Have you ever heard of resistant starch? Starches come from carbohydrates, but what is the difference between regular starches and resistant ones, and how can that help us to lose weight?
There’s not much argument that in general, people are eating way too many starches. We eat them all day long. From bagels and cereal at breakfast, to wraps and sandwiches at lunch, to crackers and chips for snacks, to pasta and pizza for dinner. These are the sorts of eating habits that can lead to further carb cravings, inflammation, and weight gain.
Most of these starches get converted quickly to glucose and therefore have a similar effect on the body as eating a simple sugar. Even many whole grains, when processed into flour products are quickly and readily available as glucose. And without an immediate need for your body to use them, they get stored as fat.

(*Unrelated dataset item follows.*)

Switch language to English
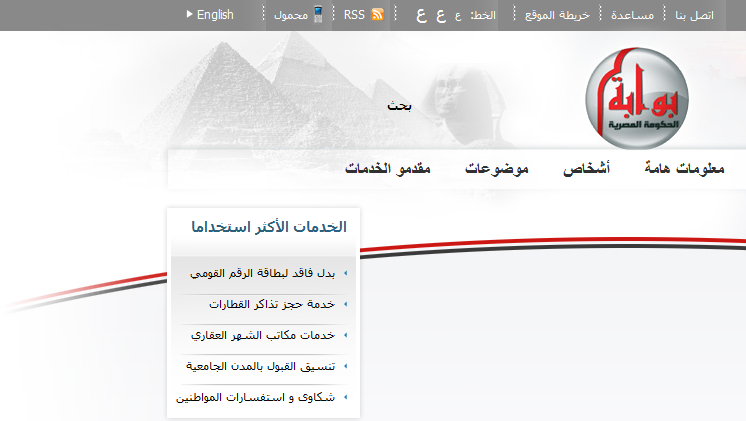coord(215,15)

The one exception is resistant starches. They get their name because they are resistant to digestion and actually act more like a fiber in the body. They go through the small intestine undigested and become a source of food for the friendly bacteria in our colon. And we all know how important a healthy colon is!
Benefits of resistant starch include:
- Help you to feel fuller longer so that you eat less
- Improve blood sugar management so that you don’t experience the highs and lows that lead to cravings later on
- Support a healthy gut microbiome which is helpful in maintaining a healthy weight
- Help to reduce risk of colon cancer
- Suppress chronic inflammation in the gut
What are the best sources?
You’re not likely to find food labels with any information on resistant starch. That’s because the amount of resistant starch in a food can depend on how it is cooked and prepared.
For instance, there is resistant starch in green bananas and raw potatoes, but we are unlikely to eat those foods that way. If we cook the potatoes or let the green bananas ripen, the resistant starch is converted into regular starch that is rapidly digested to glucose.
The best way to get resistant starches:
- Raw oats – add them to your morning smoothie
- Legumes – check out this great recipe for White Bean Chicken Chili
- Cooked and cooled grains and potatoes (cooling in the fridge overnight allows for retrogradation, thus increasing the resistant starch amount in the food)
I am still a proponent of minimizing the glycemic effect on the body for weight loss, and instead focusing on increasing the lower glycemic carbohydrates in the diet (such as non-starchy vegetables). But including some high-resistant starch foods can be beneficial for some people and I encourage you to give them a try in moderation.